俳優としての道を歩み始めたフランキー堺は、1956年に公開されたスラップスティックコメディ『牛乳屋フランキー』で注目を浴び、続いて日本映画界の名作『幕末太陽傳』ではブルーリボン賞に輝くなど、一気にスターの仲間入りを果たしました。また、東宝の「駅前シリーズ」では、森繁久彌や伴淳三郎とのトリオで数多くの作品を製作し、爆発的なヒットを記録。彼のスタイルはコメディだけに留まらず、社会風刺を含むドラマなどの幅広いジャンルで活躍し、昭和を代表する名優としての地位を確立しました。

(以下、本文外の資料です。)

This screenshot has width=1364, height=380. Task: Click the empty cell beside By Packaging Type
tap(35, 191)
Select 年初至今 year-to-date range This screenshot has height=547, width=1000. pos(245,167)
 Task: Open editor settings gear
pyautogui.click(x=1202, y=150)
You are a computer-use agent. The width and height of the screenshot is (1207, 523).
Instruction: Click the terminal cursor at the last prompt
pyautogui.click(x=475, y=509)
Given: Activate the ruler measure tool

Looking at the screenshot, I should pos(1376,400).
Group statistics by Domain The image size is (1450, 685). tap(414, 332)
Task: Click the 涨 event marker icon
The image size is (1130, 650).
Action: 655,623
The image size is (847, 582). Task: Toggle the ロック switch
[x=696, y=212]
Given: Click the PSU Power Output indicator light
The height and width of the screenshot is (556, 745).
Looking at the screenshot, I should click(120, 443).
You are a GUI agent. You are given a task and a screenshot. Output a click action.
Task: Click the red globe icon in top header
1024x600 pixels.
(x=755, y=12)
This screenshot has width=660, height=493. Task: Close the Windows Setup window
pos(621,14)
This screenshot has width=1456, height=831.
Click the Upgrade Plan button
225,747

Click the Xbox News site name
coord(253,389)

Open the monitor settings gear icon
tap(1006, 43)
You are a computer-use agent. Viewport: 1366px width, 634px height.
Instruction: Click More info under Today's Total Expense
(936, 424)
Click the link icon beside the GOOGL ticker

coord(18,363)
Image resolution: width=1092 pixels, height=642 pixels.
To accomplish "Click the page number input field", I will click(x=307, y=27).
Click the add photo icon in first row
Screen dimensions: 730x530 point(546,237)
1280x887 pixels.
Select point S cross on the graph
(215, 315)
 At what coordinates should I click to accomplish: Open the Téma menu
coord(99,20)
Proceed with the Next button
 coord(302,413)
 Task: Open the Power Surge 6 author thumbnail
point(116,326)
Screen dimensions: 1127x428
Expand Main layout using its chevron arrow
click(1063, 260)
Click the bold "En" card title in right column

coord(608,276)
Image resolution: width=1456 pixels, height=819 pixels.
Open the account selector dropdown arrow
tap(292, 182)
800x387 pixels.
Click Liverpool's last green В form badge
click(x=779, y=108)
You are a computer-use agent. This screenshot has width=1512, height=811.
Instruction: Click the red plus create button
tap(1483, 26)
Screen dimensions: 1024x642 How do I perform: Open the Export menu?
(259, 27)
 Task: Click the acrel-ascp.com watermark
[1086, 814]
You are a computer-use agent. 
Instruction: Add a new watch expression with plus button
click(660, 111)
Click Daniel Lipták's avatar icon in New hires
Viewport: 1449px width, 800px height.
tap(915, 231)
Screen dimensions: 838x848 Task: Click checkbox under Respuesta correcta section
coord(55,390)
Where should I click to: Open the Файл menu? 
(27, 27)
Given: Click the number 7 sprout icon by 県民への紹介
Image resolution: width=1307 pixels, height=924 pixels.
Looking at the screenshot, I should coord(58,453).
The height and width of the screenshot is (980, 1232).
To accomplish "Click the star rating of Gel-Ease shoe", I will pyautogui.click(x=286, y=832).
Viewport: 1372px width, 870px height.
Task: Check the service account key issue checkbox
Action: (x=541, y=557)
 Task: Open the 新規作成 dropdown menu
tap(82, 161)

今回の特集上映では、彼の代表作を含む全16作品が上映され、その中には懐かしい作品や知られざる名作も含まれています。上映される作品には、『牛乳屋フランキー』や『幕末太陽傳』、さらには『私は貝になりたい』や『喜劇駅前漫画』など、フランキーの多様な演技スタイルを楽しめる貴重なラインナップが揃います。彼が遺した数々の名作を通じて、彼自身の魅力を再発見できる機会とも言えるでしょう。
特集上映詳細
- - 期間: 2026年7月18日(土) ~ 8月14日(金)
- - 場所: 神保町シアター(千代田区神田神保町1-23)
- - 入場料金: 一般1400円、シニア1200円、学生1000円(8月4日は休館)
- - 問い合わせ: TEL.03-5281-5132
この特集上映にて、フランキー堺の名演技を直接体感し、彼が如何に多くの人々を魅了したのかを感じることができるでしょう。今年の夏、故人の偉大な業績に触れつつ、映画の楽しさを再確認してみてはいかがでしょうか。詳細な上映スケジュールや作品情報は、神保町シアターの公式ウェブサイトで確認できます。遊び心あふれるフランキー堺のエネルギーにあふれた世界を、ぜひ映画館でご堪能ください。